Zoning request is scaled down

9/4/2003
BY MIKE JONES
BLADE STAFF WRITER

The Vin Devers auto dealership has agreed to withdraw its request to rezone to commercial 2 acres on Skelly Road across from its business on Monroe Street, if the Sylvania City Council lets it use the property to store vehicles.

The storage is needed in conjunction with the proposed expansion of Devers' business, which will include a new showroom on Monroe Street on the property of the former Rentner Lumber Co.

Although the special-use permit needed for the use of the land would keep it zoned residential, it could only be used for that purpose if Devers left the site.

The proposal did little to mollify neighbors from the Corey Meadow subdivision in Sylvania Township south of the planned expansion.

Homeowners complained to a council committee that changing the use of the now-undeveloped property on Skelly would cause problems with drainage, increased traffic, and lower property values.

The vacant lumberyard is already zoned for commercial use.

Most residents have no complaints about the site, which is becoming weathered and dilapidated, becoming a dealership for luxury cars.

Their complaint is with rezoning the acreage to the west that runs to Skelly behind other Monroe Street businesses.

Dick Moses, a Sylvania Township trustee, said the property owners should be given some time to study the request for a special-use permit which, he said, they first learned of before the committee's meeting early last month.

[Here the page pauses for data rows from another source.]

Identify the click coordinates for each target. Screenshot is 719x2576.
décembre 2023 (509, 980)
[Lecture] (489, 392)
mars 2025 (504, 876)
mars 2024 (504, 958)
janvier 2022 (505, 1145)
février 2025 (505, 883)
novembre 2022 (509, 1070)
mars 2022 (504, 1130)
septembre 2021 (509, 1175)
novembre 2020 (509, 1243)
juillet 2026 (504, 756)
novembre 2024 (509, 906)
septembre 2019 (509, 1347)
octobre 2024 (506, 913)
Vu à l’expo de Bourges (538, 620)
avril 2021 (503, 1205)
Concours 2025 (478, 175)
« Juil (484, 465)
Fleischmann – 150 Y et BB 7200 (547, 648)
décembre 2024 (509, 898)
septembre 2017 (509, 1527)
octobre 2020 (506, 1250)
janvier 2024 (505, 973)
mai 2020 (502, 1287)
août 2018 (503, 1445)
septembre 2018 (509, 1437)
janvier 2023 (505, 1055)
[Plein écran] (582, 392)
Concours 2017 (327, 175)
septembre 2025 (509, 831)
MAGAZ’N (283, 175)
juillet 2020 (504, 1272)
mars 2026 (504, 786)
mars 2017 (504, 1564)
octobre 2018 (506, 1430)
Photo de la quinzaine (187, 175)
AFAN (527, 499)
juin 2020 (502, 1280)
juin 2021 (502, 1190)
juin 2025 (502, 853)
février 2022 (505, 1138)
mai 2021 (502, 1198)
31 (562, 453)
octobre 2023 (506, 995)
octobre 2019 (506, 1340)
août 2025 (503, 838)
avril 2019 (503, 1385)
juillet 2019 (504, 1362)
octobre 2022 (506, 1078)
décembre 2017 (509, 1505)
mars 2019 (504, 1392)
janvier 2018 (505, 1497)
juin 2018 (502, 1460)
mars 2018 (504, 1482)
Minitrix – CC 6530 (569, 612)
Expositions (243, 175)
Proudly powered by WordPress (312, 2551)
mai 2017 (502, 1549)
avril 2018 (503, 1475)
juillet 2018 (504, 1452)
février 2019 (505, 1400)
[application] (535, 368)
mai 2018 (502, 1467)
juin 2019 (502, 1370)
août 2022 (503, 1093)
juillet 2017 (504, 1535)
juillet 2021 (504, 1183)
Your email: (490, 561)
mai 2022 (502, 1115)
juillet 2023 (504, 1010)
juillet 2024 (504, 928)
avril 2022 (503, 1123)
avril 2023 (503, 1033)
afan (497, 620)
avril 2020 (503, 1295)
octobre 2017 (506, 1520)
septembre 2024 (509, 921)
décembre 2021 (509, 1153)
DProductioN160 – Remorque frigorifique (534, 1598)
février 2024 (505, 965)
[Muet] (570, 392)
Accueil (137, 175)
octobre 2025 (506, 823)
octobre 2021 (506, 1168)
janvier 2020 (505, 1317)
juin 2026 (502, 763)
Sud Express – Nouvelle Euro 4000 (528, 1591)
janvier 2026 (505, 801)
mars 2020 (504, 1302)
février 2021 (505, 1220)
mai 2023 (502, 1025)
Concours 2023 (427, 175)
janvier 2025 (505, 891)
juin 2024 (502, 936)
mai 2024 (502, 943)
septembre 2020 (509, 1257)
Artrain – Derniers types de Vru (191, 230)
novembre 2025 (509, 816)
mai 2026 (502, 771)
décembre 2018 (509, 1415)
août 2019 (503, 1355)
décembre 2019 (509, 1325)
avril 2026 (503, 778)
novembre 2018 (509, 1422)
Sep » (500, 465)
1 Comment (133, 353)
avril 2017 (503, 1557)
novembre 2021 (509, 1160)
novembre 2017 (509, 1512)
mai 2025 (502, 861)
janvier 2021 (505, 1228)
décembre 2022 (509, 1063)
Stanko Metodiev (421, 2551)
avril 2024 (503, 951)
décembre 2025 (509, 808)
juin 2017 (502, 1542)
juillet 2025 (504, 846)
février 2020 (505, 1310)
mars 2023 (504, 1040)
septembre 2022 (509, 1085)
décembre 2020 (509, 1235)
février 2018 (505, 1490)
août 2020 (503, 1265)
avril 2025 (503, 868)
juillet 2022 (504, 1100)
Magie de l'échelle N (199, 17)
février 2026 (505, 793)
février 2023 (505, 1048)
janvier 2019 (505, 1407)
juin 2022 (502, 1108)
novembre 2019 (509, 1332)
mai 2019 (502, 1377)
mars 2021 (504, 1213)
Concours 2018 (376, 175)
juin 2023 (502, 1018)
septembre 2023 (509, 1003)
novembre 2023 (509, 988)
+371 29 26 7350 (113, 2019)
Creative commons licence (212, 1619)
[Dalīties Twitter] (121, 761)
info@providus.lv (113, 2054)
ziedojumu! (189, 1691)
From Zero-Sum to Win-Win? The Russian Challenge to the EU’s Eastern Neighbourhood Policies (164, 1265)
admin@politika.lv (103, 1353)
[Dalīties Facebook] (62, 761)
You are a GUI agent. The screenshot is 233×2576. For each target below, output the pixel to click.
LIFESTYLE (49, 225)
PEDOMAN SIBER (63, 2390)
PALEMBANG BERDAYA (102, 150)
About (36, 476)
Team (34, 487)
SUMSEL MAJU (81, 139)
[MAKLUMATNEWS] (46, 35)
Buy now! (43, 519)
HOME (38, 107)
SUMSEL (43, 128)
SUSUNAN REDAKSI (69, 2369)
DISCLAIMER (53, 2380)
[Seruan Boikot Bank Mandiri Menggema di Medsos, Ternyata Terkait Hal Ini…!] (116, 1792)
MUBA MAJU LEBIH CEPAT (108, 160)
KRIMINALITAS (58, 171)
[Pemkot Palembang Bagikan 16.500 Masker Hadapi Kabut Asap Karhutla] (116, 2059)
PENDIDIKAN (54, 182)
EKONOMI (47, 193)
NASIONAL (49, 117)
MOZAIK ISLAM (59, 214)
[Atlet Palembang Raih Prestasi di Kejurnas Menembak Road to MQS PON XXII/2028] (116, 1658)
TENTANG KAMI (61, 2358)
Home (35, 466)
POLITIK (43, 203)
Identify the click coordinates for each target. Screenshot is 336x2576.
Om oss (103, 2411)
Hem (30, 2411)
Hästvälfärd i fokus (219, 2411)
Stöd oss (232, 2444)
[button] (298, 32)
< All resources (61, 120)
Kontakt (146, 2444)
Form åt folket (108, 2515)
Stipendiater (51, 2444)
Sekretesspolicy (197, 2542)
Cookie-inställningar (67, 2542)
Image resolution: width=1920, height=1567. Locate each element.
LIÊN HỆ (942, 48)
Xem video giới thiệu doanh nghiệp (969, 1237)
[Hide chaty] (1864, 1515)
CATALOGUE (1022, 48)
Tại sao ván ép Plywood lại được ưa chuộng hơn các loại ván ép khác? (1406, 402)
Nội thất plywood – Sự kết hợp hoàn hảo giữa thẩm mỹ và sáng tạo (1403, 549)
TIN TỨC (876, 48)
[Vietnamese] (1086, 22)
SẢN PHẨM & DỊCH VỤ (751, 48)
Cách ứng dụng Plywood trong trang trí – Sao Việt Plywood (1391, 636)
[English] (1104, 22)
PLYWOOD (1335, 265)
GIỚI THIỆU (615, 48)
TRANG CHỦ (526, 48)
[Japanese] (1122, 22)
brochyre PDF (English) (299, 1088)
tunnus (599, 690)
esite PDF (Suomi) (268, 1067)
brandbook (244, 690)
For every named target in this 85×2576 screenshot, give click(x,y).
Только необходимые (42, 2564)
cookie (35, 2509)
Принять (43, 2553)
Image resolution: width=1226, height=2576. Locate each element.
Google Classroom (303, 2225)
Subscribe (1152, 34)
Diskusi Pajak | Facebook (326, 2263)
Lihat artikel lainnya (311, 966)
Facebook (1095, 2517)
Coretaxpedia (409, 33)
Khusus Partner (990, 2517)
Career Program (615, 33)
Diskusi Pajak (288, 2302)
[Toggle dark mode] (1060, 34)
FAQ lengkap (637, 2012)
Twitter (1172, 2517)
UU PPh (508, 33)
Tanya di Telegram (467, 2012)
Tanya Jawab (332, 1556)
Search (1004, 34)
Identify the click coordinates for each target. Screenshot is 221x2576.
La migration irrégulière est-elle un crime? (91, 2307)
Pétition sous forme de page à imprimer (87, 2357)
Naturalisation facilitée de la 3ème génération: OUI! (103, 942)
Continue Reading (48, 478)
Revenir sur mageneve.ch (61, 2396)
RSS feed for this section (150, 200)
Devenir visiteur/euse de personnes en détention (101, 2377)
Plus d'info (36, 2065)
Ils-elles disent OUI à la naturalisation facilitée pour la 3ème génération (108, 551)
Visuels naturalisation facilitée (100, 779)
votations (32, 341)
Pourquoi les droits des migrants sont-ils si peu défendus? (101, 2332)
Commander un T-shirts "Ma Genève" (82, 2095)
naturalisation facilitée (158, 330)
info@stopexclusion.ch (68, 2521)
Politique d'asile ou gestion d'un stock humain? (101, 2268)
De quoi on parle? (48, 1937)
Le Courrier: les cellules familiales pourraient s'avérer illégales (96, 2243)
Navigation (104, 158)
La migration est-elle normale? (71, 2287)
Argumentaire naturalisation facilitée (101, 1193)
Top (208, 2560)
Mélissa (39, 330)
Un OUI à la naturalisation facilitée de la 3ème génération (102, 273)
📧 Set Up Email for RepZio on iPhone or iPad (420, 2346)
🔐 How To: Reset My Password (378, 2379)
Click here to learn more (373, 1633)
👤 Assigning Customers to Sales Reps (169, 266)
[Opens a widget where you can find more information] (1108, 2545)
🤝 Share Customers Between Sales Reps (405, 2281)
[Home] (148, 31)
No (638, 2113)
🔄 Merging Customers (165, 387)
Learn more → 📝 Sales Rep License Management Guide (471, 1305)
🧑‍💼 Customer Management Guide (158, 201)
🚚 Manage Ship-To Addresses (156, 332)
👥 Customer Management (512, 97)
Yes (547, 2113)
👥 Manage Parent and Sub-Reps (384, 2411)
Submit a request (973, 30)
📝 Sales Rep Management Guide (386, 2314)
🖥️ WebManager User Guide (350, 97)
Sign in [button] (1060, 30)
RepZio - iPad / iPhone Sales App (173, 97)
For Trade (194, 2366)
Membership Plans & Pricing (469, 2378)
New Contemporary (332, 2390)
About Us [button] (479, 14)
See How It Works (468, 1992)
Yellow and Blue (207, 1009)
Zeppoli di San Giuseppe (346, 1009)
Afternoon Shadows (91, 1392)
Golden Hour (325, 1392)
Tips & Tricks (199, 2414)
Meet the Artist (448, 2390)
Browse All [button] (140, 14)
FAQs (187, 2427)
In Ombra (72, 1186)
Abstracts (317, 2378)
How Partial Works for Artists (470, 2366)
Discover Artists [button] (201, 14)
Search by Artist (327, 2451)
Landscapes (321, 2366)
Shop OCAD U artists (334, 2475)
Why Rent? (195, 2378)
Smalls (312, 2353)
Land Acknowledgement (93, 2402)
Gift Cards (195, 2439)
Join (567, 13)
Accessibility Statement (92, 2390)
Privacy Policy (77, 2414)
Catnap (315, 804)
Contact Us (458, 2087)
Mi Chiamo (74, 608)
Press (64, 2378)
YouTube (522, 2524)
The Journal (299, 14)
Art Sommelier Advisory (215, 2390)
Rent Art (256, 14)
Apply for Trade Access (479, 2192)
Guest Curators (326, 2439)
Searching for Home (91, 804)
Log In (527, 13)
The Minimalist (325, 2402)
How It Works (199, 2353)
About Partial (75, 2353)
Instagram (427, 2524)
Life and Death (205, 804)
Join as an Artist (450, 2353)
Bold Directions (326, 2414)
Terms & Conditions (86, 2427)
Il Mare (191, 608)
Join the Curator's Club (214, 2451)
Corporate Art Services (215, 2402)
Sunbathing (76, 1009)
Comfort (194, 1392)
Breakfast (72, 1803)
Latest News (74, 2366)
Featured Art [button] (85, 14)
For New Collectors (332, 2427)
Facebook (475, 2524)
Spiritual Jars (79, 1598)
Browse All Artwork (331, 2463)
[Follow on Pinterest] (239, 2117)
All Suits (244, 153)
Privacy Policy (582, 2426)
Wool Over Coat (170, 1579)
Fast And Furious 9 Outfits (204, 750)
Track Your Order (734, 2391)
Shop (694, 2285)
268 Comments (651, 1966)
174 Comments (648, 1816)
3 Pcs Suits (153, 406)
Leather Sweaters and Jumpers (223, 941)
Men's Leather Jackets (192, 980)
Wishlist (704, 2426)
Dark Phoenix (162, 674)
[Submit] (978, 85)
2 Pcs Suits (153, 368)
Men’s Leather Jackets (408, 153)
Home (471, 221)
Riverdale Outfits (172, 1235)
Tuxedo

He said the city and township have made progress in working together recently, and that he fears this conflict could become, “a backward step from our sense of community.''

Barbara Sears, chairman of the city's zoning and annexation committee, noted that the City Council could have approved the recommendation of the zoning commission to change the property to commercial, but instead, is concerned that the township neighborhood's interests be considered.

Dealership representatives responded to some complaints of potential noise by saying there would be silent paging of employees, although there would probably be some audible paging necessary for customers during business hours.

Directional overhead lights will be installed to reduce illumination in the neighborhood and there will be no overnight deliveries of autos, council members were told.

One of the most repeated concerns is what neighbors say will be car-haulers driving into the area and customers taking demonstration rides on Corey Meadows streets.

Mr. Moses said homeowners have suggested the possibility of making Skelly one-way onto Monroe Street to stop trucks and customers from entering the subdivision or blocking off Skelly where it enters the neighborhood.

He said that blocking off the street might pose a problem for emergency vehicles, although a nearby fire station would have almost equal access to the neighborhood from Whiteford Road, rather than coming off Monroe Street.

A committee hearing is scheduled later this month, after which a recommendation likely will be forwarded to the Sylvania City Council's committee-of-the-whole.

A final decision will be made by the City Council.